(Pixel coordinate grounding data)
==================================================
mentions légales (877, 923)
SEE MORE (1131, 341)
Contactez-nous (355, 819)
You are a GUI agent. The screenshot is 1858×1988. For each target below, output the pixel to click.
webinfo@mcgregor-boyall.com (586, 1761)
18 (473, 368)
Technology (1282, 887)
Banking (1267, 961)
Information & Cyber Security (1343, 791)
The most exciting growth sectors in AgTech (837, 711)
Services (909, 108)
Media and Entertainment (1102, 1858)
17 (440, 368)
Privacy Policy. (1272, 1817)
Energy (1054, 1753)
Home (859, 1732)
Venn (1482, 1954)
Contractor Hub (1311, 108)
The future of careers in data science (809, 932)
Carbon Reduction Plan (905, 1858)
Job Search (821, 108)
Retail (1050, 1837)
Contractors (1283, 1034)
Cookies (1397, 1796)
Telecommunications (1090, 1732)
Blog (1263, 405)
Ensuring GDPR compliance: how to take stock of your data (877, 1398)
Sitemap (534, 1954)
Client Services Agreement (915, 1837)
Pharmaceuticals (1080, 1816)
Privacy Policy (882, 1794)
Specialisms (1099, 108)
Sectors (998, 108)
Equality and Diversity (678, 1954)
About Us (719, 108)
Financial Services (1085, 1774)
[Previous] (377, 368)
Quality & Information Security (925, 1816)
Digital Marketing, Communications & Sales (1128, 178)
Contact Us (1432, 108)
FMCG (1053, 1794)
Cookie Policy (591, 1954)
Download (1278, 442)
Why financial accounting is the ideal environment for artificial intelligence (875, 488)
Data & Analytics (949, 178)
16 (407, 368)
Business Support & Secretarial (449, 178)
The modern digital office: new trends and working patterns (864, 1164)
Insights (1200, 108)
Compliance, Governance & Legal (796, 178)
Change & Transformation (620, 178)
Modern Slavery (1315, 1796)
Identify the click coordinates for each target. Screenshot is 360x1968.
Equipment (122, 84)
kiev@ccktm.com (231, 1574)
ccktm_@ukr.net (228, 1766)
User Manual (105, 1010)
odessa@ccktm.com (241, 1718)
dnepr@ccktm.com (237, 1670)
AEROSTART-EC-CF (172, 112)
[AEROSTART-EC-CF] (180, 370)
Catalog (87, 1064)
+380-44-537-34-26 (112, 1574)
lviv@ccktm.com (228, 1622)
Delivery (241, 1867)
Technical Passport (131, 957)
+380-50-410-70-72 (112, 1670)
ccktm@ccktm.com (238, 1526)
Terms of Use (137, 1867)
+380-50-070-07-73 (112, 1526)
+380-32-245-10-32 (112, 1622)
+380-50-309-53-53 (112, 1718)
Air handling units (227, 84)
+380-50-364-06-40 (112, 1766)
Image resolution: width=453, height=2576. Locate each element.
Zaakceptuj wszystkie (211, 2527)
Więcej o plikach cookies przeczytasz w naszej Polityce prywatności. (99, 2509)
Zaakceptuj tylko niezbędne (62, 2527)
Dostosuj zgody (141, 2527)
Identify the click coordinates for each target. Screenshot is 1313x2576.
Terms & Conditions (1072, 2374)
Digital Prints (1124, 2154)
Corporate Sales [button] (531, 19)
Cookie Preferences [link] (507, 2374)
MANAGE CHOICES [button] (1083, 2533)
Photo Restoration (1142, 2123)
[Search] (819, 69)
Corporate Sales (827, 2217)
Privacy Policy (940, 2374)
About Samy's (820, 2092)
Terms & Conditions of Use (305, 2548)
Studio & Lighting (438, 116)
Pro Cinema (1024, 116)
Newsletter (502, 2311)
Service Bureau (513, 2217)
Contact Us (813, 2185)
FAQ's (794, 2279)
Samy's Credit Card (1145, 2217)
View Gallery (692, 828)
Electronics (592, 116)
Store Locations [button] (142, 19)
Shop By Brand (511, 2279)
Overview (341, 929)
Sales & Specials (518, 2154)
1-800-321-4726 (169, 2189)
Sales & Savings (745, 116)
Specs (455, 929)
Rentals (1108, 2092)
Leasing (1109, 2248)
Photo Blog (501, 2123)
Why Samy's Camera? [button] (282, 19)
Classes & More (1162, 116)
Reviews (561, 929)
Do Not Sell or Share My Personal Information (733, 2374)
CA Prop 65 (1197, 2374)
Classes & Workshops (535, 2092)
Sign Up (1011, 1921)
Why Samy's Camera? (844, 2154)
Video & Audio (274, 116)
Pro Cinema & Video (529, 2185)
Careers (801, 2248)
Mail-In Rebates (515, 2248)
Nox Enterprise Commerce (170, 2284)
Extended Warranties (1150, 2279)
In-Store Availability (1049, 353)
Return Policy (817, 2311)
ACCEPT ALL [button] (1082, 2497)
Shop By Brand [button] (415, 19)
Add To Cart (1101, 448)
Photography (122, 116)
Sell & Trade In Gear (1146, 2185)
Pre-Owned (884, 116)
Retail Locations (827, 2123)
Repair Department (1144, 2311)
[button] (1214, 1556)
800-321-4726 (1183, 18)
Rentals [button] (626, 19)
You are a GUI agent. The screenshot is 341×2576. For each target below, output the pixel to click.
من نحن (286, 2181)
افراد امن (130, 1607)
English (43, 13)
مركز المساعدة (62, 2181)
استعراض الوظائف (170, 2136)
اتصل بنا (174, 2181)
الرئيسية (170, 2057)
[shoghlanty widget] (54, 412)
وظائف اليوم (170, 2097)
==================================================
* [AIM OF THE EXERCISE]: All entries above are to be transcribed verbatim.

* [THE COMPLETED TASK]:
mentions légales (877, 923)
SEE MORE (1131, 341)
Contactez-nous (355, 819)
You are a GUI agent. The screenshot is 1858×1988. For each target below, output the pixel to click.
webinfo@mcgregor-boyall.com (586, 1761)
18 (473, 368)
Technology (1282, 887)
Banking (1267, 961)
Information & Cyber Security (1343, 791)
The most exciting growth sectors in AgTech (837, 711)
Services (909, 108)
Media and Entertainment (1102, 1858)
17 (440, 368)
Privacy Policy. (1272, 1817)
Energy (1054, 1753)
Home (859, 1732)
Venn (1482, 1954)
Contractor Hub (1311, 108)
The future of careers in data science (809, 932)
Carbon Reduction Plan (905, 1858)
Job Search (821, 108)
Retail (1050, 1837)
Contractors (1283, 1034)
Cookies (1397, 1796)
Telecommunications (1090, 1732)
Blog (1263, 405)
Ensuring GDPR compliance: how to take stock of your data (877, 1398)
Sitemap (534, 1954)
Client Services Agreement (915, 1837)
Pharmaceuticals (1080, 1816)
Privacy Policy (882, 1794)
Specialisms (1099, 108)
Sectors (998, 108)
Equality and Diversity (678, 1954)
About Us (719, 108)
Financial Services (1085, 1774)
[Previous] (377, 368)
Quality & Information Security (925, 1816)
Digital Marketing, Communications & Sales (1128, 178)
Contact Us (1432, 108)
FMCG (1053, 1794)
Cookie Policy (591, 1954)
Download (1278, 442)
Why financial accounting is the ideal environment for artificial intelligence (875, 488)
Data & Analytics (949, 178)
16 (407, 368)
Business Support & Secretarial (449, 178)
The modern digital office: new trends and working patterns (864, 1164)
Insights (1200, 108)
Compliance, Governance & Legal (796, 178)
Change & Transformation (620, 178)
Modern Slavery (1315, 1796)
Identify the click coordinates for each target. Screenshot is 360x1968.
Equipment (122, 84)
kiev@ccktm.com (231, 1574)
ccktm_@ukr.net (228, 1766)
User Manual (105, 1010)
odessa@ccktm.com (241, 1718)
dnepr@ccktm.com (237, 1670)
AEROSTART-EC-CF (172, 112)
[AEROSTART-EC-CF] (180, 370)
Catalog (87, 1064)
+380-44-537-34-26 (112, 1574)
lviv@ccktm.com (228, 1622)
Delivery (241, 1867)
Technical Passport (131, 957)
+380-50-410-70-72 (112, 1670)
ccktm@ccktm.com (238, 1526)
Terms of Use (137, 1867)
+380-50-070-07-73 (112, 1526)
+380-32-245-10-32 (112, 1622)
+380-50-309-53-53 (112, 1718)
Air handling units (227, 84)
+380-50-364-06-40 (112, 1766)
Image resolution: width=453, height=2576. Locate each element.
Zaakceptuj wszystkie (211, 2527)
Więcej o plikach cookies przeczytasz w naszej Polityce prywatności. (99, 2509)
Zaakceptuj tylko niezbędne (62, 2527)
Dostosuj zgody (141, 2527)
Identify the click coordinates for each target. Screenshot is 1313x2576.
Terms & Conditions (1072, 2374)
Digital Prints (1124, 2154)
Corporate Sales [button] (531, 19)
Cookie Preferences [link] (507, 2374)
MANAGE CHOICES [button] (1083, 2533)
Photo Restoration (1142, 2123)
[Search] (819, 69)
Corporate Sales (827, 2217)
Privacy Policy (940, 2374)
About Samy's (820, 2092)
Terms & Conditions of Use (305, 2548)
Studio & Lighting (438, 116)
Pro Cinema (1024, 116)
Newsletter (502, 2311)
Service Bureau (513, 2217)
Contact Us (813, 2185)
FAQ's (794, 2279)
Samy's Credit Card (1145, 2217)
View Gallery (692, 828)
Electronics (592, 116)
Store Locations [button] (142, 19)
Shop By Brand (511, 2279)
Overview (341, 929)
Sales & Specials (518, 2154)
1-800-321-4726 (169, 2189)
Sales & Savings (745, 116)
Specs (455, 929)
Rentals (1108, 2092)
Leasing (1109, 2248)
Photo Blog (501, 2123)
Why Samy's Camera? [button] (282, 19)
Classes & More (1162, 116)
Reviews (561, 929)
Do Not Sell or Share My Personal Information (733, 2374)
CA Prop 65 (1197, 2374)
Classes & Workshops (535, 2092)
Sign Up (1011, 1921)
Why Samy's Camera? (844, 2154)
Video & Audio (274, 116)
Pro Cinema & Video (529, 2185)
Careers (801, 2248)
Mail-In Rebates (515, 2248)
Nox Enterprise Commerce (170, 2284)
Extended Warranties (1150, 2279)
In-Store Availability (1049, 353)
Return Policy (817, 2311)
ACCEPT ALL [button] (1082, 2497)
Shop By Brand [button] (415, 19)
Add To Cart (1101, 448)
Photography (122, 116)
Sell & Trade In Gear (1146, 2185)
Pre-Owned (884, 116)
Retail Locations (827, 2123)
Repair Department (1144, 2311)
[button] (1214, 1556)
800-321-4726 (1183, 18)
Rentals [button] (626, 19)
You are a GUI agent. The screenshot is 341×2576. For each target below, output the pixel to click.
من نحن (286, 2181)
افراد امن (130, 1607)
English (43, 13)
مركز المساعدة (62, 2181)
استعراض الوظائف (170, 2136)
اتصل بنا (174, 2181)
الرئيسية (170, 2057)
[shoghlanty widget] (54, 412)
وظائف اليوم (170, 2097)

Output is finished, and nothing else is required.